__Activity__. Starting with the first line and ending with the last, transcribe the data exactly.

__Given information__.

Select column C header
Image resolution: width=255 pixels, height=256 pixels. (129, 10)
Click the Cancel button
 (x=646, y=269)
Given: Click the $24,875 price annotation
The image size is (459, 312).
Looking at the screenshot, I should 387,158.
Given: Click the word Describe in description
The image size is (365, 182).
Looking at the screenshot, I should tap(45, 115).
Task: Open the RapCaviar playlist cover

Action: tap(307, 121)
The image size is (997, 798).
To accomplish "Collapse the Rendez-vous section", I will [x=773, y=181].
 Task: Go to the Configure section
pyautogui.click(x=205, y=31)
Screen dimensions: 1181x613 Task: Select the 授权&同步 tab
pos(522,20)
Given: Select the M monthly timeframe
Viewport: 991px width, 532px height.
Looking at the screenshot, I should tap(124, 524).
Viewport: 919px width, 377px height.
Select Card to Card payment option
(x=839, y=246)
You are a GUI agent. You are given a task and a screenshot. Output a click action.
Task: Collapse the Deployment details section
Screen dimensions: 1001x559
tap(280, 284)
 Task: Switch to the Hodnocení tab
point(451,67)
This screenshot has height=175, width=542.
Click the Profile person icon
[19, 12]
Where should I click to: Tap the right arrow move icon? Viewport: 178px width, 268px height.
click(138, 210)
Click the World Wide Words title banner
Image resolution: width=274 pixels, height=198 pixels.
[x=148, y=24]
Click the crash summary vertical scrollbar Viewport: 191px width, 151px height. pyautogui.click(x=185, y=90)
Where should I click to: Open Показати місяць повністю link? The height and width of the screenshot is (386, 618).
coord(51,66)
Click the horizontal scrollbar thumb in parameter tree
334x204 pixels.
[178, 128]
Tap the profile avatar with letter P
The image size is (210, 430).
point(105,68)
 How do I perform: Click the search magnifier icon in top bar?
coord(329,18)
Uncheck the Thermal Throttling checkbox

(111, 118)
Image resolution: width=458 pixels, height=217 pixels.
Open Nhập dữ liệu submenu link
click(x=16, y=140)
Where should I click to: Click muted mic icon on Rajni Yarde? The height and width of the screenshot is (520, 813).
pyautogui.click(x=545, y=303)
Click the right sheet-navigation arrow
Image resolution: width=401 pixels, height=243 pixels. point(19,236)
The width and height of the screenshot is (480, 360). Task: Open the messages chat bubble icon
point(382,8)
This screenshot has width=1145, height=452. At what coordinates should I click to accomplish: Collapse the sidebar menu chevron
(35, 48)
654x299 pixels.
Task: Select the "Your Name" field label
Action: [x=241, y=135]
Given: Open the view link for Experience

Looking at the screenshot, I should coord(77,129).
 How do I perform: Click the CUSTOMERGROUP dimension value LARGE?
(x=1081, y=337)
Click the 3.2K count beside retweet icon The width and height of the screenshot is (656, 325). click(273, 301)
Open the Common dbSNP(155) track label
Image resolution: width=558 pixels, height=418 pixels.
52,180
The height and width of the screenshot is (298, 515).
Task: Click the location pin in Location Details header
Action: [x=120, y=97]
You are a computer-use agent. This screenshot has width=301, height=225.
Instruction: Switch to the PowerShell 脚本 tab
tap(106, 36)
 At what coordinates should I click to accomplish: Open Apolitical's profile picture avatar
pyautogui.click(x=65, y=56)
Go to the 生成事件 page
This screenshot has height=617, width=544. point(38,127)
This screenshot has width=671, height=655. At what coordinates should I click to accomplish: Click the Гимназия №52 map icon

__Reply__.
Select column C header
Image resolution: width=255 pixels, height=256 pixels. (129, 10)
Click the Cancel button
 (x=646, y=269)
Given: Click the $24,875 price annotation
The image size is (459, 312).
Looking at the screenshot, I should 387,158.
Given: Click the word Describe in description
The image size is (365, 182).
Looking at the screenshot, I should tap(45, 115).
Task: Open the RapCaviar playlist cover

Action: tap(307, 121)
The image size is (997, 798).
To accomplish "Collapse the Rendez-vous section", I will [x=773, y=181].
 Task: Go to the Configure section
pyautogui.click(x=205, y=31)
Screen dimensions: 1181x613 Task: Select the 授权&同步 tab
pos(522,20)
Given: Select the M monthly timeframe
Viewport: 991px width, 532px height.
Looking at the screenshot, I should tap(124, 524).
Viewport: 919px width, 377px height.
Select Card to Card payment option
(x=839, y=246)
You are a GUI agent. You are given a task and a screenshot. Output a click action.
Task: Collapse the Deployment details section
Screen dimensions: 1001x559
tap(280, 284)
 Task: Switch to the Hodnocení tab
point(451,67)
This screenshot has height=175, width=542.
Click the Profile person icon
[19, 12]
Where should I click to: Tap the right arrow move icon? Viewport: 178px width, 268px height.
click(138, 210)
Click the World Wide Words title banner
Image resolution: width=274 pixels, height=198 pixels.
[x=148, y=24]
Click the crash summary vertical scrollbar Viewport: 191px width, 151px height. pyautogui.click(x=185, y=90)
Where should I click to: Open Показати місяць повністю link? The height and width of the screenshot is (386, 618).
coord(51,66)
Click the horizontal scrollbar thumb in parameter tree
334x204 pixels.
[178, 128]
Tap the profile avatar with letter P
The image size is (210, 430).
point(105,68)
 How do I perform: Click the search magnifier icon in top bar?
coord(329,18)
Uncheck the Thermal Throttling checkbox

(111, 118)
Image resolution: width=458 pixels, height=217 pixels.
Open Nhập dữ liệu submenu link
click(x=16, y=140)
Where should I click to: Click muted mic icon on Rajni Yarde? The height and width of the screenshot is (520, 813).
pyautogui.click(x=545, y=303)
Click the right sheet-navigation arrow
Image resolution: width=401 pixels, height=243 pixels. point(19,236)
The width and height of the screenshot is (480, 360). Task: Open the messages chat bubble icon
point(382,8)
This screenshot has width=1145, height=452. At what coordinates should I click to accomplish: Collapse the sidebar menu chevron
(35, 48)
654x299 pixels.
Task: Select the "Your Name" field label
Action: [x=241, y=135]
Given: Open the view link for Experience

Looking at the screenshot, I should coord(77,129).
 How do I perform: Click the CUSTOMERGROUP dimension value LARGE?
(x=1081, y=337)
Click the 3.2K count beside retweet icon The width and height of the screenshot is (656, 325). click(273, 301)
Open the Common dbSNP(155) track label
Image resolution: width=558 pixels, height=418 pixels.
52,180
The height and width of the screenshot is (298, 515).
Task: Click the location pin in Location Details header
Action: [x=120, y=97]
You are a computer-use agent. This screenshot has width=301, height=225.
Instruction: Switch to the PowerShell 脚本 tab
tap(106, 36)
 At what coordinates should I click to accomplish: Open Apolitical's profile picture avatar
pyautogui.click(x=65, y=56)
Go to the 生成事件 page
This screenshot has height=617, width=544. point(38,127)
This screenshot has width=671, height=655. At what coordinates should I click to accomplish: Click the Гимназия №52 map icon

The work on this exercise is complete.